Laurence Freeman, osb., « Le labyrinthe », Jésus, le Maître intérieur, chap. 11, Albin Michel, 2002, pp. 295-296.
Si nous voulons embrasser l’éternité de la plénitude de l’être (le « JE SUIS » de Dieu), nous devons d’abord affronter l’âpre réalité de l’impermanence et du vide. La tentation est toujours de réduire l’intensité, de se laisser aller à un moindre degré de conscience, de s’endormir même. Le Bouddha mettait en garde contre l’envie d’obscurcir le mental, à ce stade comme à n’importe lequel du cheminement, avec des stupéfiants ou des sédatifs, des remontants ou des calmants. Jésus exhortait chacun à rester pleinement conscient :
« Prenez garde, restez éveillés, car vous ne savez pas quand ce sera le moment. […] Veillez donc, car vous ne savez pas quand le maître de la maison va venir, le soir ou au milieu de la nuit, au chant du coq ou le matin, de peur qu’il n’arrive à l’improviste et ne vous trouve en train de dormir. Ce que je vous dis, je le dis à tous : veillez. » (Mc 13,33-37)
Dans l’épître aux Éphésiens, Paul dit que cet état de vigilance confère des « pouvoirs spirituels de sagesse et de vision » et conduit finalement à la gnose, la connaissance spirituelle. Mais même avec la foi la plus vigoureuse, la tristesse de l’état de séparation ne se dissipe pas immédiatement, alors même que la sagesse commence à resplendir. Le mur de l’ego paraît se dresser comme un obstacle infranchissable, un cul-de-sac n’offrant aucune issue. Or, la Résurrection nous rappelle que ce que l’on ressent comme une fin, et qui lui ressemble, n’en est pas une. En affrontant notre égoïsme invétéré et en reconnaissant sa lente disparition, la méditation nous aide à vérifier la réalisation de notre propre résurrection dans notre vie.
La loi de la nature inférieure, du karma, et la domination de l’ego nous limitent et continuent à régner, jusqu’à ce qu’un trou dans le mur apparaisse. La première brique est enlevée, comme par une main invisible, et nous apercevons une perspective au-delà de tout ce que nous avions pensé auparavant ou que nous pouvions connaître. C’est une expérience et pourtant, nous la connaissons d’une manière différente de tout ce que nous avons connu auparavant. Nous ne sommes plus la personne simplement individuelle que nous pensions être. La vie a changé irréversiblement. Nous vivons et pourtant, comme saint Paul, nous ne vivons plus.

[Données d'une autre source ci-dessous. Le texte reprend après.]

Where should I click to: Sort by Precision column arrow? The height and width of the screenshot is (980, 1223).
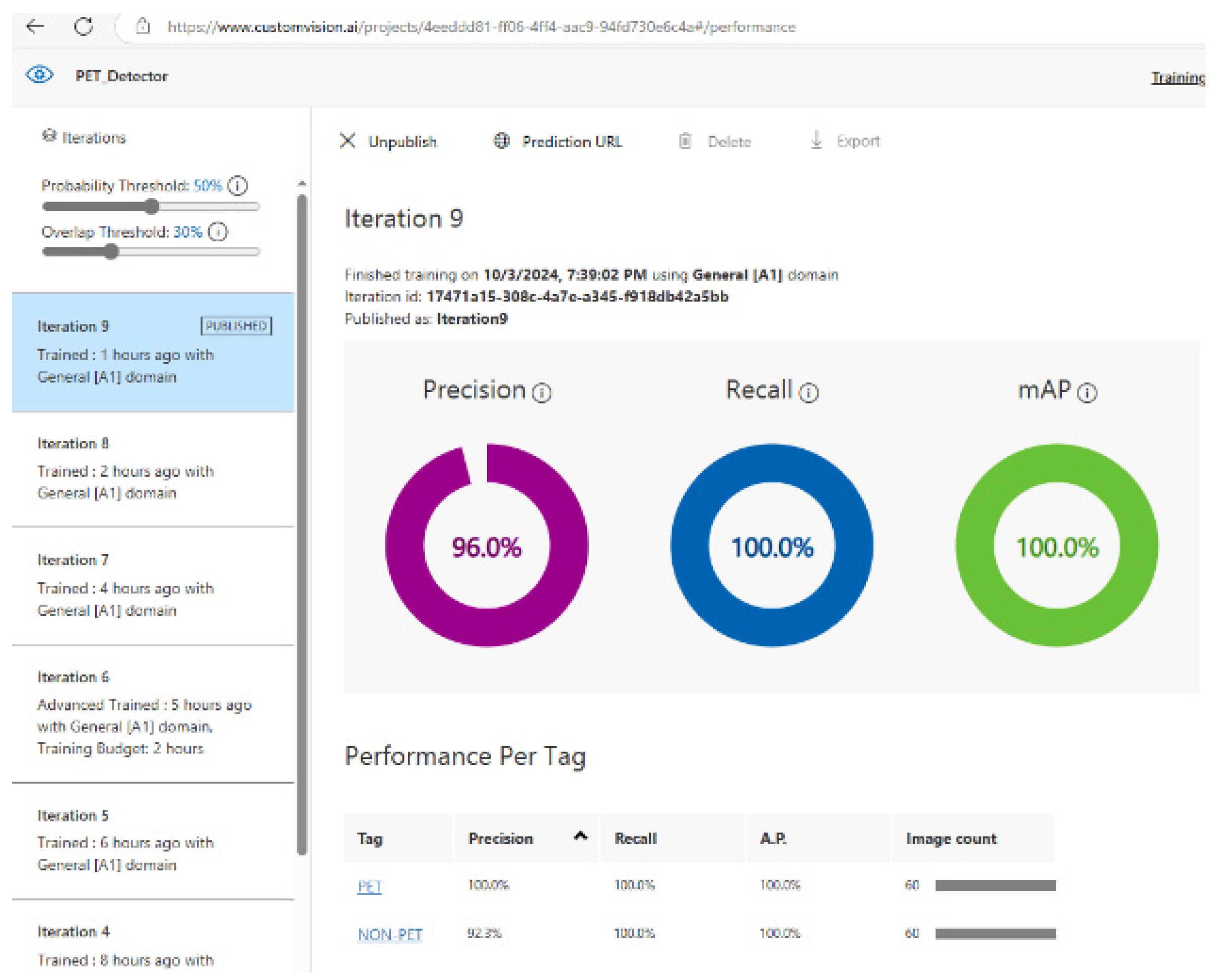[580, 836]
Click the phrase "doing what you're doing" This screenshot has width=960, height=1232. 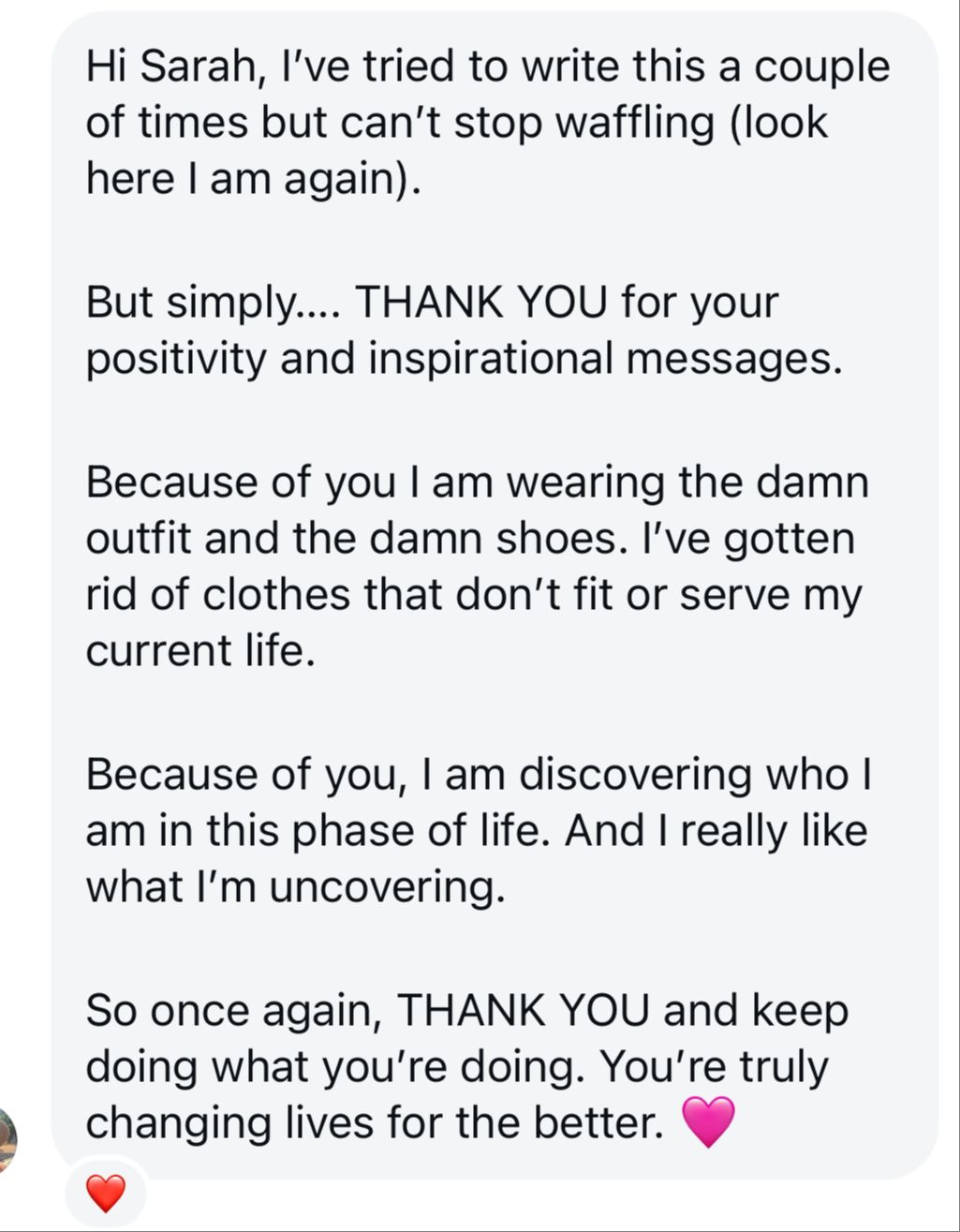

Je suis parce que je ne suis pas.
Après la méditation
Maître Eckhart, in : The Best of Meister Eckhart, ed. Halcyon Backhouse, New York, Crossroad, 1996, p. 96.
« Quelle est la prière du cœur solitaire ? » Je réponds que le détachement et le vide ne peuvent absolument pas prier, car quiconque prie désire obtenir quelque chose de Dieu : quelque chose à ajouter […] ou quelque chose à retrancher. Mais le cœur qui est détaché n’a aucun désir pour quoi que ce soit, il n’a rien de quoi être délivré. Aussi n’a-t-il aucune prière ; sa seule prière consiste à être un avec Dieu.